* Exercise instructions: Extract, exactly as written, the line that contains "Viewport: 1445px width, 822px height." and all lines after it through the end of the records. Omit pictures.

Records excerpted from a collection:
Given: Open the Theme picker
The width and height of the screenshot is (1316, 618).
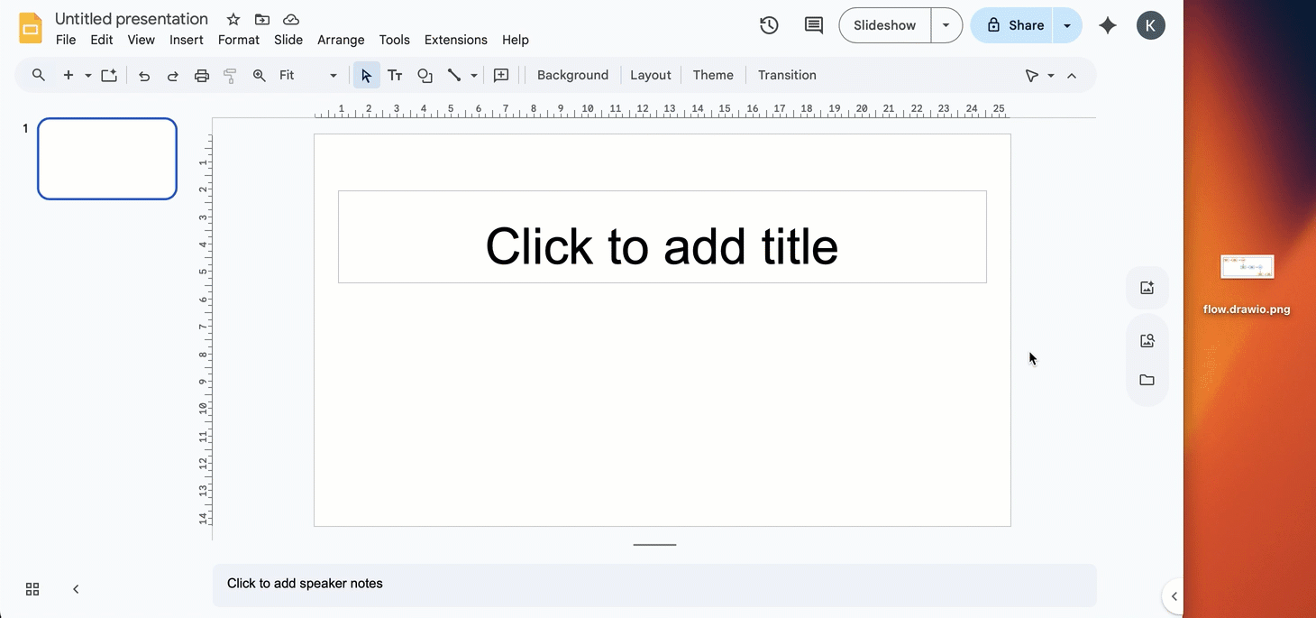Looking at the screenshot, I should point(713,75).
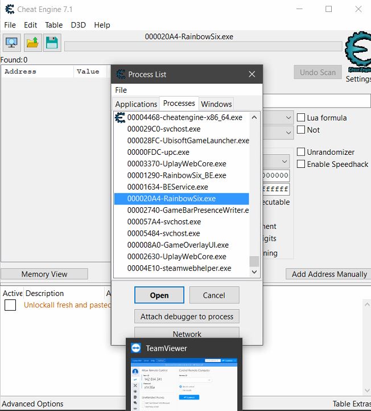
Task: Switch to the Windows tab
Action: click(216, 104)
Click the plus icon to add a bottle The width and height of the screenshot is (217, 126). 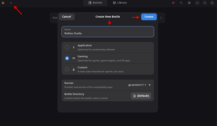11,3
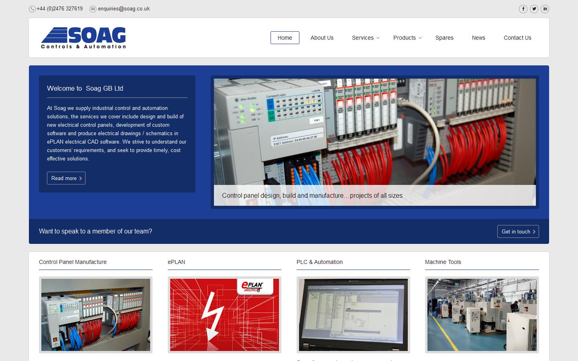Click the ePLAN red thumbnail image

pos(224,315)
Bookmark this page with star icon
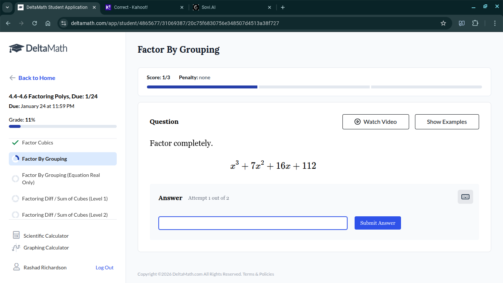Viewport: 503px width, 283px height. [443, 23]
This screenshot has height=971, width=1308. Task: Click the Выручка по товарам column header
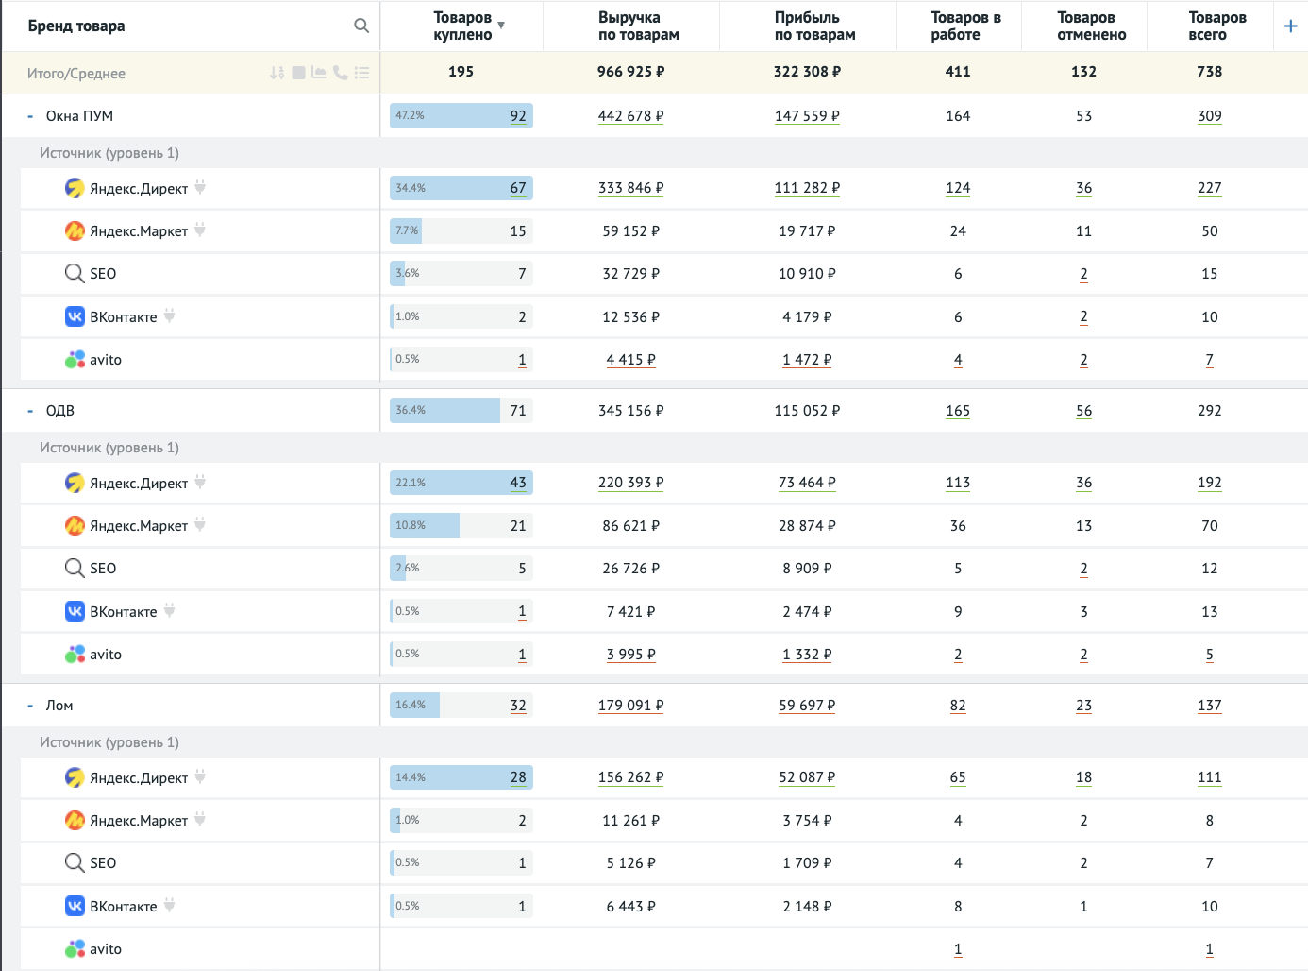[638, 26]
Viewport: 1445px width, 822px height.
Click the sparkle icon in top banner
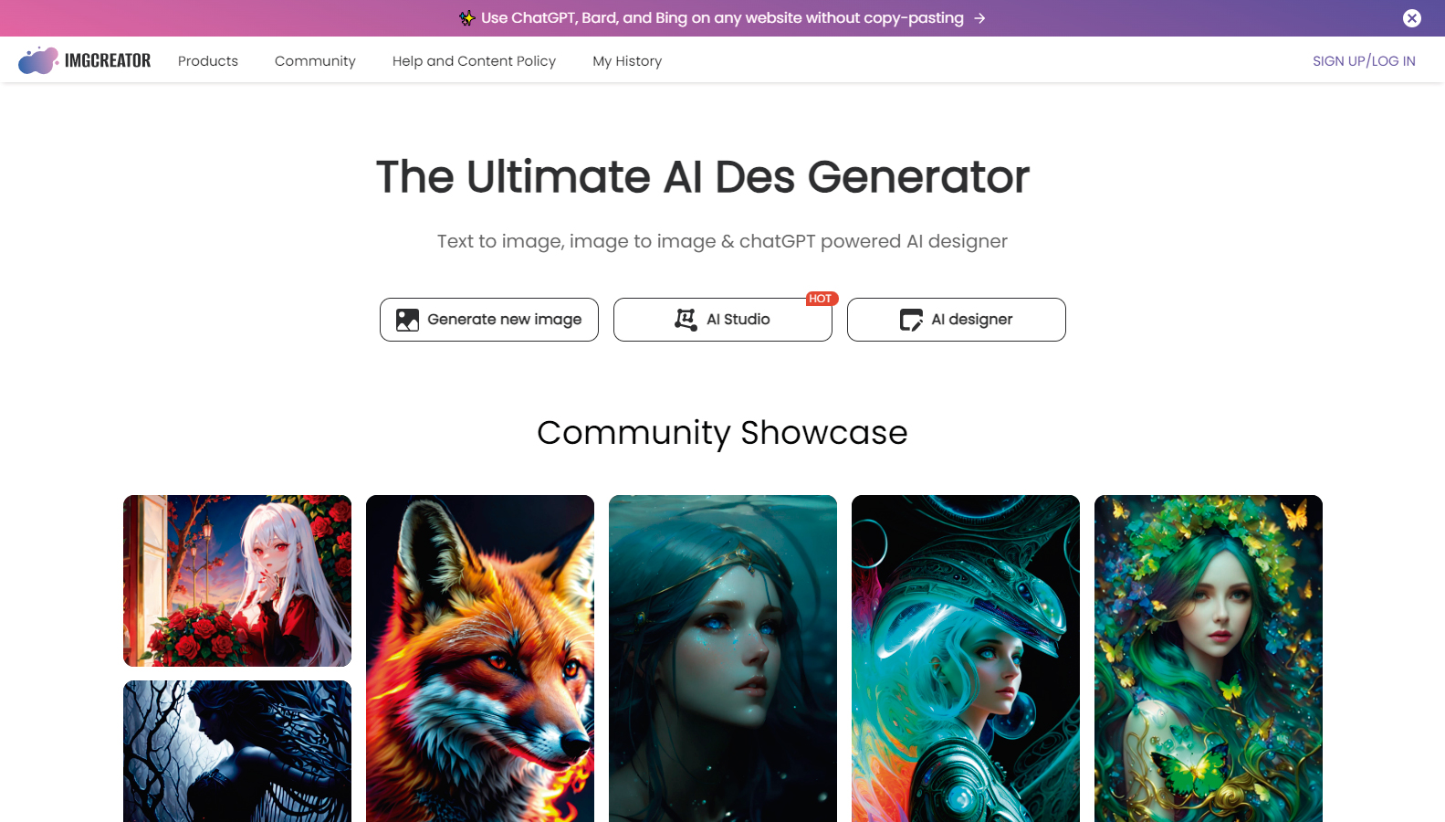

* Exercise result:
Viewport: 1445px width, 822px height.
Click the sparkle icon in top banner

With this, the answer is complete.